Exercise prompt. Your job with the data below is to output exactly the lines from the one holding "RADOS (213, 1514)" down to the one holding "Longör (190, 1136)", both included, and no others.

· · · · · · ·

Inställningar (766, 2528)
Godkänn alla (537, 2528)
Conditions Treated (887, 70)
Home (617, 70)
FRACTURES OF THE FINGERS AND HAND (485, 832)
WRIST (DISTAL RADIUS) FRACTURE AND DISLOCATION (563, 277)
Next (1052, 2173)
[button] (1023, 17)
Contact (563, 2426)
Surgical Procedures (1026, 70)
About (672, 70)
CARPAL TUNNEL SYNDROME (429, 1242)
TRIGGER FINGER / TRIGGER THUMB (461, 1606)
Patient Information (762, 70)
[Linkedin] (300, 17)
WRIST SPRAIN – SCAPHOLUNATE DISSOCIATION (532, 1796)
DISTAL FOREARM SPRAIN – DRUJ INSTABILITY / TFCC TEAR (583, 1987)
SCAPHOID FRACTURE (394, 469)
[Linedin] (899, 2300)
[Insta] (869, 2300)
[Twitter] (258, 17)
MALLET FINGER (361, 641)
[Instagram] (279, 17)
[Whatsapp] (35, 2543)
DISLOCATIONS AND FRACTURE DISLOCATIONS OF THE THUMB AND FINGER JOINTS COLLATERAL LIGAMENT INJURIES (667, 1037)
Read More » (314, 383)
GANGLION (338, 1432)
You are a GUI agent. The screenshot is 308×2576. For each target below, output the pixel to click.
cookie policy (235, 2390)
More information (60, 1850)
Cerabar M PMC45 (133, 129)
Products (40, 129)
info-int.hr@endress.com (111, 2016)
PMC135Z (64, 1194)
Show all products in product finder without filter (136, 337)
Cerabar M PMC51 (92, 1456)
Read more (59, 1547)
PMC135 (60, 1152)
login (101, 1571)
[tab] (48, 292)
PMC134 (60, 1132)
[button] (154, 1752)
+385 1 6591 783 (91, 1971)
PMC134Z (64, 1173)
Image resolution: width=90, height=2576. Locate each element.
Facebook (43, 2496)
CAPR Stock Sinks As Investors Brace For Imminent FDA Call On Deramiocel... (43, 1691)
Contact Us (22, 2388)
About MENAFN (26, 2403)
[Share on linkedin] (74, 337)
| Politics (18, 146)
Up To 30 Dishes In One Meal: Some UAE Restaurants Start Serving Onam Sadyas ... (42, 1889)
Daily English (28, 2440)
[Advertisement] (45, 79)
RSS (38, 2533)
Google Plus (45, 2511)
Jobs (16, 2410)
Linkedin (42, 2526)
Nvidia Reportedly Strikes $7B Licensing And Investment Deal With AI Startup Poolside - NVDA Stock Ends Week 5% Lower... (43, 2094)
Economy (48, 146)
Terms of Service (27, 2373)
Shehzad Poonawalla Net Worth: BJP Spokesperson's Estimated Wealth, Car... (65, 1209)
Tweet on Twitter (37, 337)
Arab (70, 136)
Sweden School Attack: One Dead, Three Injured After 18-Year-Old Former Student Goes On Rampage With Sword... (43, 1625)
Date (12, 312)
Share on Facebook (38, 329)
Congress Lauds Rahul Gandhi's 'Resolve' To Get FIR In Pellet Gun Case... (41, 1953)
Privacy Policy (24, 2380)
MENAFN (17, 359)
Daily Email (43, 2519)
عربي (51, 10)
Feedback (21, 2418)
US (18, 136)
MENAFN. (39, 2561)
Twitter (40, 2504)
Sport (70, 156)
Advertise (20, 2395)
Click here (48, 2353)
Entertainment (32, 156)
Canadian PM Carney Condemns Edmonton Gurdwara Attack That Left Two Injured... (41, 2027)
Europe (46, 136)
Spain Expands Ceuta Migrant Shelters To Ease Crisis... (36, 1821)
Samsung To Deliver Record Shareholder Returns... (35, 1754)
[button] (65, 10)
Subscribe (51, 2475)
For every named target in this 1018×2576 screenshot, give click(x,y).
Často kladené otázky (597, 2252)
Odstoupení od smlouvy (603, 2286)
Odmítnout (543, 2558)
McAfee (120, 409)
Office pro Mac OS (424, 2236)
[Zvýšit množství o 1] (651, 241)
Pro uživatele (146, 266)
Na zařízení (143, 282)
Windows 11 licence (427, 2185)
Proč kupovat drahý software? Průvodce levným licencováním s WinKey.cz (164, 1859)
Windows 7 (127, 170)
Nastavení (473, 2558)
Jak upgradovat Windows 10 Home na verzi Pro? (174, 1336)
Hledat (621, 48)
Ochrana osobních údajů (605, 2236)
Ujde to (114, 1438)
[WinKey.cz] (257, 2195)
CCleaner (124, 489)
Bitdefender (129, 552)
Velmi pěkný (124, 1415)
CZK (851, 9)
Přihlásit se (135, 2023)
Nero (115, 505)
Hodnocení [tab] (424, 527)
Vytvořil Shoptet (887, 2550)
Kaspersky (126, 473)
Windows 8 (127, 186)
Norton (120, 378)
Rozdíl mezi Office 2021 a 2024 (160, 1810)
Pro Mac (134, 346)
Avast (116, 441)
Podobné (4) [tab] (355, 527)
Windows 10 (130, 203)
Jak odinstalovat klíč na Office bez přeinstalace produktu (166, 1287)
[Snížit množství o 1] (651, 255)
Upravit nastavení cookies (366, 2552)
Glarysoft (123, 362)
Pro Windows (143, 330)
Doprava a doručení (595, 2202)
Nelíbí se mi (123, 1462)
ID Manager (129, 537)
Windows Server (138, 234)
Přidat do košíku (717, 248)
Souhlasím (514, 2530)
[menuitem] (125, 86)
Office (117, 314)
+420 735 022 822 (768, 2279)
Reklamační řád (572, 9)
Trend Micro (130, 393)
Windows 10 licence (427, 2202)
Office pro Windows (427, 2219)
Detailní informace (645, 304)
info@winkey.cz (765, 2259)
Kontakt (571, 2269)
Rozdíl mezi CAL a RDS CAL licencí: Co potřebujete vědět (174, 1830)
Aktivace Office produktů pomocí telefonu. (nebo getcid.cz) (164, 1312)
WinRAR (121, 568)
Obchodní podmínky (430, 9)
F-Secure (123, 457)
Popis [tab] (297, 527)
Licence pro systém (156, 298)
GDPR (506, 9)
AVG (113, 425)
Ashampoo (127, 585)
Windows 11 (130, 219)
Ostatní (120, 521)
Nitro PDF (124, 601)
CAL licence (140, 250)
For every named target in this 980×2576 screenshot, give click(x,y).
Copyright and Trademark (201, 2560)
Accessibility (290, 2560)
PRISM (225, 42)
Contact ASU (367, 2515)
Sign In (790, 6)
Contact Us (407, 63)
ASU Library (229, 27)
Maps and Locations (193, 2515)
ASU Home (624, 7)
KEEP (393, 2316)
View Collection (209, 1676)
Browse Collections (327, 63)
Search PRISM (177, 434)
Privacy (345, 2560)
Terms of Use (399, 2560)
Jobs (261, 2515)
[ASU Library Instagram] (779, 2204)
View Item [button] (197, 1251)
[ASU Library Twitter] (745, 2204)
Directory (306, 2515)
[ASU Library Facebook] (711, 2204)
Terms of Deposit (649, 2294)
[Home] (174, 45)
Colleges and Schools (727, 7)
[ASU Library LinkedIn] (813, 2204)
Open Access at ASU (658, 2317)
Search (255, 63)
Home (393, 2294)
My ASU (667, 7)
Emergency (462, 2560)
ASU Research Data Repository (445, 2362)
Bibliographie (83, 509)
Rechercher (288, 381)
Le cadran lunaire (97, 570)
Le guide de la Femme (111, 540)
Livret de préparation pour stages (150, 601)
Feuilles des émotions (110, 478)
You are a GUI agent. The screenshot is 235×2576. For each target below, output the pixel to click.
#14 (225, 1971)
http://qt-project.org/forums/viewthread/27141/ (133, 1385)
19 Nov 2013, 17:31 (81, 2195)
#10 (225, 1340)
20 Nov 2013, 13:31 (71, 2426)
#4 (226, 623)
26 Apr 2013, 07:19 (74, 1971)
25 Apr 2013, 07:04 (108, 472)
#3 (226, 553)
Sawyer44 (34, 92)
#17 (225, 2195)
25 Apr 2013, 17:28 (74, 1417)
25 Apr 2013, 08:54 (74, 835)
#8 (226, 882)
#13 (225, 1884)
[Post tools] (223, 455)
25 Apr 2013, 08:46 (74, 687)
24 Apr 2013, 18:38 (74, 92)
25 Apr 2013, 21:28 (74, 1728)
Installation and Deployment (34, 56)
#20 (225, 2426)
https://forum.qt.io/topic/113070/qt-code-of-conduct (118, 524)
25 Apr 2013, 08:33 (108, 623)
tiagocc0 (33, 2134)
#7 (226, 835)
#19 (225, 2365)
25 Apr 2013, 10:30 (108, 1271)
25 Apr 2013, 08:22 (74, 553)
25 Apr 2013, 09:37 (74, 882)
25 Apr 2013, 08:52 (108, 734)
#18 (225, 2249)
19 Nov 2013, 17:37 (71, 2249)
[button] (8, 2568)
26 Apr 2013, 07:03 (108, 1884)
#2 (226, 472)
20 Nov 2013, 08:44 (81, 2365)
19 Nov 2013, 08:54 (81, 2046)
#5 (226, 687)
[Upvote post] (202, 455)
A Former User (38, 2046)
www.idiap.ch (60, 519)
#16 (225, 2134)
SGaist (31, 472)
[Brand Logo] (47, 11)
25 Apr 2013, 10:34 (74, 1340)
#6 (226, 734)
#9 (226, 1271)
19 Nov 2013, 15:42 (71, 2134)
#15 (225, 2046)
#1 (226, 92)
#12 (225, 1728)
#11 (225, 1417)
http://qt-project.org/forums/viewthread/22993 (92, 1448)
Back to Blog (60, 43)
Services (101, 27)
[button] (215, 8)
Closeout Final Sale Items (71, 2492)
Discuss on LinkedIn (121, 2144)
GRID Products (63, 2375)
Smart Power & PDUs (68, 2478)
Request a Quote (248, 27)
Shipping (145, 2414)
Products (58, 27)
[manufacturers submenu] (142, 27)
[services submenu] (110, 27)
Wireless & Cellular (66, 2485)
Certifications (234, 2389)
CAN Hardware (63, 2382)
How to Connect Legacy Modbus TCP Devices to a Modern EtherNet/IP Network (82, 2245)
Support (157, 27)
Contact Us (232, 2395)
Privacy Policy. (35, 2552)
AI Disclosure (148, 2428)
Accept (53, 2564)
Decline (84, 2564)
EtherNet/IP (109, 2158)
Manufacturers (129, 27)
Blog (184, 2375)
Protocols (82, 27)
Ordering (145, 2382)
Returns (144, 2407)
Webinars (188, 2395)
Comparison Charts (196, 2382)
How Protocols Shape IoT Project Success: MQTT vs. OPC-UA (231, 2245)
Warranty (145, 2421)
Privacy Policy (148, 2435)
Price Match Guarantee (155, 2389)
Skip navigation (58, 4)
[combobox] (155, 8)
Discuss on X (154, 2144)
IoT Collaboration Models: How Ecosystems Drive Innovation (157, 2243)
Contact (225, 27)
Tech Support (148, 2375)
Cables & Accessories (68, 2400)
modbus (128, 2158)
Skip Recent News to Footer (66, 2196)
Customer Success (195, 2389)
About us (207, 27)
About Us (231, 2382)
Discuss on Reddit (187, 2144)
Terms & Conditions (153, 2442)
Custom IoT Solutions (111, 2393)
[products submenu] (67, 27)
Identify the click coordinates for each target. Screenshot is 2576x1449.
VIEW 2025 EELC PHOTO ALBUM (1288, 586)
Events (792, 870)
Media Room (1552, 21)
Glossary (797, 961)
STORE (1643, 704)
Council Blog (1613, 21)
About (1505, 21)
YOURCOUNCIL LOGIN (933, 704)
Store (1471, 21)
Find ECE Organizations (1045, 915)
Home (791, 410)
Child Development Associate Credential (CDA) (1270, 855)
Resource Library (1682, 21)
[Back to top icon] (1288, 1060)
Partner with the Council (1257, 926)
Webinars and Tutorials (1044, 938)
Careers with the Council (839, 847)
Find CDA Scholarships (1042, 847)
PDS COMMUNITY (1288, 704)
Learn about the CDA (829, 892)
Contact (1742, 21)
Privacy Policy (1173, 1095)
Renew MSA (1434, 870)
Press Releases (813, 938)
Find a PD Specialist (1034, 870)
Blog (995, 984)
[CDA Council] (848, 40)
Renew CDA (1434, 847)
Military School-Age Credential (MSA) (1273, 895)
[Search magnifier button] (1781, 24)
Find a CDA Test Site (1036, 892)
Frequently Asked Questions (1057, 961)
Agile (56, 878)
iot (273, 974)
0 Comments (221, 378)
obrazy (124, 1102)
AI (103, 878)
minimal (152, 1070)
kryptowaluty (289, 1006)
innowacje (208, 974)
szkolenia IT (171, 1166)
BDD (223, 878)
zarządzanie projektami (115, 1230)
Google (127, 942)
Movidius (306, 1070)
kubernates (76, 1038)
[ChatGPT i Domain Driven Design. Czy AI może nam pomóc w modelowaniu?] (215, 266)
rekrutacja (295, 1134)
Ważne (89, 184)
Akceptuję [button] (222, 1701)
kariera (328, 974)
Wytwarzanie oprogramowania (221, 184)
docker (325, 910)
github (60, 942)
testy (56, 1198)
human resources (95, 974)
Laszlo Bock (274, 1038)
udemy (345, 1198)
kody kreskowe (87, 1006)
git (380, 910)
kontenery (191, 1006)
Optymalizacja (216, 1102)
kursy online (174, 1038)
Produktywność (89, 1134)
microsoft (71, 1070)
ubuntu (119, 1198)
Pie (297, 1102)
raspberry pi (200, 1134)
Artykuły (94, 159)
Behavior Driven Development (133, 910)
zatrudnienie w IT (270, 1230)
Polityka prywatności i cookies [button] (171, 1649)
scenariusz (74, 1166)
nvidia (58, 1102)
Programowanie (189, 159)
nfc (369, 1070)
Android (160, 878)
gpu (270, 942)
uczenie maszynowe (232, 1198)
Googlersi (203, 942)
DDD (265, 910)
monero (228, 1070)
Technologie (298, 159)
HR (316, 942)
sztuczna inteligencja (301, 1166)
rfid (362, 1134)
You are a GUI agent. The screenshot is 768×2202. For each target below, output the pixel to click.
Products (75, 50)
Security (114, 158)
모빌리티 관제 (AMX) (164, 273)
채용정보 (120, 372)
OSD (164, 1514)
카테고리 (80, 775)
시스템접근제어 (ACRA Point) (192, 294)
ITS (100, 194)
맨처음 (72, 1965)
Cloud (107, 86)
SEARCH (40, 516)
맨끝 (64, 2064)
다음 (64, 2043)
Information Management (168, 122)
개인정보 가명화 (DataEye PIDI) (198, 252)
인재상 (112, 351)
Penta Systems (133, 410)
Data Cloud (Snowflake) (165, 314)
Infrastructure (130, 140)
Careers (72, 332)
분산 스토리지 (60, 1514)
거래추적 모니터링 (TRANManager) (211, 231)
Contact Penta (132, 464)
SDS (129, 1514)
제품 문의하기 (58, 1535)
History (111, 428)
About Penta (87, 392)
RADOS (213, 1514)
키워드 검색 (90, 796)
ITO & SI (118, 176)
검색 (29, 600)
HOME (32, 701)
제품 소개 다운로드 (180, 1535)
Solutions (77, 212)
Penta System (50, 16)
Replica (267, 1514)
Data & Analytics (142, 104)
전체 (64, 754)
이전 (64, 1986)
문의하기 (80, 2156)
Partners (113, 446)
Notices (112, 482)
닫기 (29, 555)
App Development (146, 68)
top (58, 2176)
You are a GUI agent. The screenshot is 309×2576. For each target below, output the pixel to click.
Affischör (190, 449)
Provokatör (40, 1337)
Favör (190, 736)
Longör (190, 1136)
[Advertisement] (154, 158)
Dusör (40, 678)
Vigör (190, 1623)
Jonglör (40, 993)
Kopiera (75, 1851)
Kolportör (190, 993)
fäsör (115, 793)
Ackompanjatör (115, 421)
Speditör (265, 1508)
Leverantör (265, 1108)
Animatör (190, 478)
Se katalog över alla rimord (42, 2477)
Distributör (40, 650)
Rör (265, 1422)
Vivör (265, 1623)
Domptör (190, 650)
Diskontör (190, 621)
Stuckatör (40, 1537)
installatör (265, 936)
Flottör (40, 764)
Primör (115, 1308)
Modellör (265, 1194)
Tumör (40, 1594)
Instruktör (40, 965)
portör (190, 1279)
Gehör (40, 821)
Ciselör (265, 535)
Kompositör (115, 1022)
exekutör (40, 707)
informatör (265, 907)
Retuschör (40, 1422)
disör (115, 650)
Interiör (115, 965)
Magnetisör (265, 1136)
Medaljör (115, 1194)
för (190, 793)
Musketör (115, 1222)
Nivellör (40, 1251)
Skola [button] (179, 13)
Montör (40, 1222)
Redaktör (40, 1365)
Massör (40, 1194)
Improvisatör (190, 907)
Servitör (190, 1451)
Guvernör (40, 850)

· · · · · · ·

Response for this exercise.
RADOS (213, 1514)
키워드 검색 (90, 796)
ITO & SI (118, 176)
검색 (29, 600)
HOME (32, 701)
제품 소개 다운로드 (180, 1535)
Solutions (77, 212)
Penta System (50, 16)
Replica (267, 1514)
Data & Analytics (142, 104)
전체 (64, 754)
이전 (64, 1986)
문의하기 (80, 2156)
Partners (113, 446)
Notices (112, 482)
닫기 (29, 555)
App Development (146, 68)
top (58, 2176)
You are a GUI agent. The screenshot is 309×2576. For each target below, output the pixel to click.
Affischör (190, 449)
Provokatör (40, 1337)
Favör (190, 736)
Longör (190, 1136)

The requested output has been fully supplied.